Posted by: Erika Baker on Tuesday, 27 March 2007 at 6:07pm BST

NP - of course you are right that the don't ask don't tell strategy of the last 70 years (?) is riddled with a hypocrisy that is now coming home to roost and haunt everybody.
However, where you are wrong, in this increasingly open world, is in your reading of the bible and people's experience. In this new context of transparency you are the very people to whom we must take the argument about the right and wrong way to treat/welcome lbgt people vigorously. And I have every confidence that the negativity you passionately represent will be defeated in God's good time.

Posted by: Neil on Tuesday, 27 March 2007 at 6:13pm BST

Yes C. B. the sundering of the family beyond recognition is surely appalling, so sad; but so was/is Jesus' death which we remember in this church life season. Easter is waiting, for all of us. God has the final say aobut all of us, no matter whom we have mistakenly decided to cast out, into whatever outer darkness we have decided to define and cherish for them.

Posted by: drdanfee on Wednesday, 28 March 2007 at 3:20am BST

Neil says "And I have every confidence that the negativity you passionately represent will be defeated in God's good time."

Remember, my position is His stated position.
So, you think He is going to contradict himself in order to agree with you?

Posted by: NP on Wednesday, 28 March 2007 at 8:25am BST

NP there's been a misunderstanding. You aren't God --- you only think you are....
Phew -- close shave for the rest of us I reckon ! ...

::::::

To-do list –
(1) Answer the following from the comment thread, one line per answer, marked as below.
(a) What day, date, and time appear in the first "Posted by" line?
(b) According to the comment that mentions "this church life season," what is remembered during that season?
(c) What does the same comment say "is waiting, for all of us"?
(2) Extend the comment thread on church attitudes toward lgbt people past its final line.

Dataset content –
::::::

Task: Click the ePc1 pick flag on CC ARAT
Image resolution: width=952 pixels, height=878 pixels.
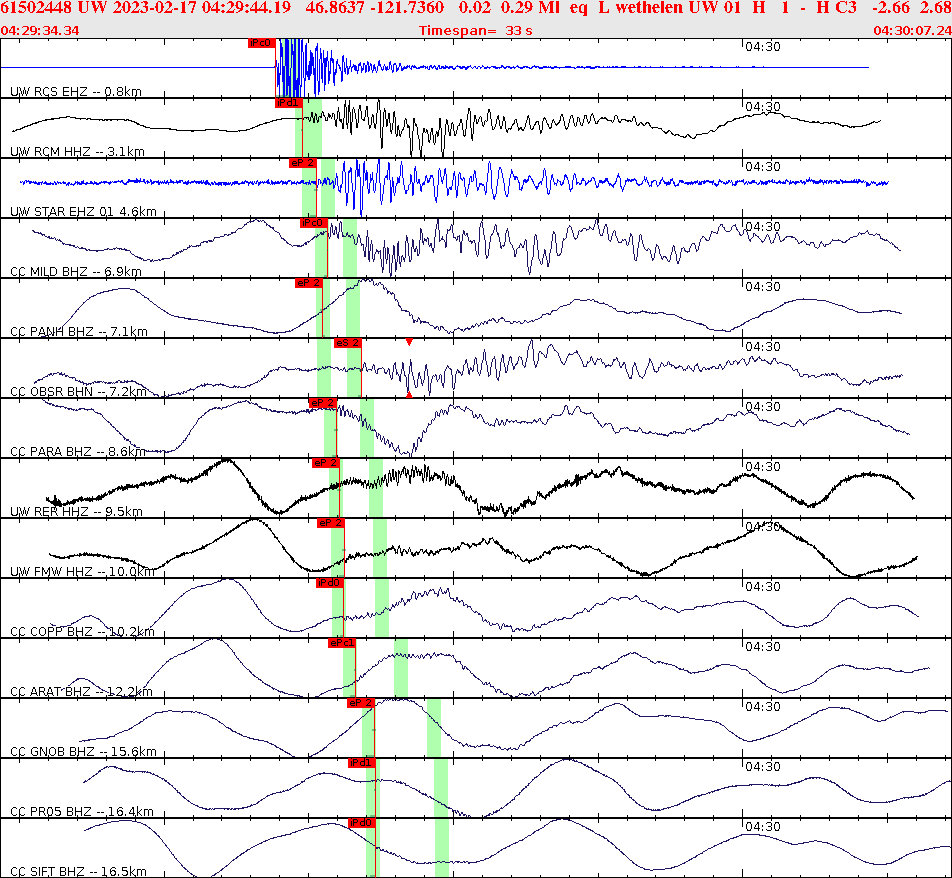Action: click(340, 644)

::::::

Outputs –
(1)
(a) Tuesday, 27 March 2007 at 6:07pm BST
(b) Jesus' death
(c) Easter

(2)
Posted by: Laurence Roberts on Wednesday, 28 March 2007 at 10:06am BST

NP
As Athos reminded us so kindly this week, you can use the bible to prove anything you want.

And wasn't it fascinating to see during the slavery debate how able conservatives suddenly were to interpret the bible and to recognise that our way of understanding it changes over time.

To think that anyone is in posession of God's absolute final truth is either wilfull arrogance or utter blindness.

Posted by: Erika Baker on Wednesday, 28 March 2007 at 11:17am BST

No, Erika - this is where TEC is going wrong - you cannot interpret it to mean whatever you want - it has an intended meaning.....JC, Paul and all the apostles were not postmodern, "anything goes as long as your are nice" people if we look at what they said and did!

So, the weak arguments about slavery etc carry no weight - so what if some twisted the word to justify doing what they wanted to do as slaveowners? That was their sin. This sin does not discredit the word but those who perverted it for their own ends.

Posted by: NP on Wednesday, 28 March 2007 at 12:30pm BST

NP "Remember, my position is His stated position."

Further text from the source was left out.